--- Text segment ---
The pain of the Mineral Boom

The pain of the Mineral Boom
Tom Padula – 16 September 2011



   The more money comes into Australia from sales of minerals to hungry Asian Countries for our unlimited sub ground resources, the more this profit is used to capitalize this ultra profitable industry. Profits are spent and utilized to acquire more mines and provide infrastructure in other countries with similar resource opportunities or in more remote areas of Australia. The latter scenario is to ensure that more resources are found for the next generation minerals boom. It’s like well-fed cattle preoccupied for the next patch of green grass.
 Our overall economy has been invaded by one very successful sector. The mistake is made when we count this success alongside our everyday economy made up of various strands of production, manufacturing and services that impact on our everyday life and commercial relationships. We harbour the mistaken notion that the success in the export of minerals will reassure us that we are directly benefiting from this success. Reality is far from the truth. The retail sector depends on people having enough disposable income to be able to maintain the current availability of products and services in our shopping centres, malls and street fronted shops.
 The general feeling of unease is spreading amongst the general population and there doesn’t seem to be a fair appropriation of velocity in our two-speed economy. It’s as if the more successful the minerals based sector, the slower and more demanding the rest of the economy becomes. It’s the difference between the very rich and our proverbial battlers. It’s as if they live on two different planets. Only people in our nation involved in the faster lane of mineral exploration, production and exportation have that buoyant feeling of success. The others who don’t do ‘minerals’ can expect to be told that we are successful, that our interest rates need to go higher and higher, or remain at its current high levels. Great thinking! The less inflation there is… since noone can afford to spend… the more stable will our two-speed economy remain!
--- Provided data ---
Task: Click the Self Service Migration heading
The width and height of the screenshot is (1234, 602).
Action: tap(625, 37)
---
--- Provided data ---
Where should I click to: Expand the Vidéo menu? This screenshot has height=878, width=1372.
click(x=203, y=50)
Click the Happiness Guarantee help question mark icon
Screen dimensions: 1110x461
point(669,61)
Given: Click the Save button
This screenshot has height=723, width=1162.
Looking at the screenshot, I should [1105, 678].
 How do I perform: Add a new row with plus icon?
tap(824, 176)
---
In the article on the mineral boom, what does the retail sector depend on?

- **Response to the exercise**: People having enough disposable income to maintain the current availability of products and services in shopping centers, malls, and street-fronted shops.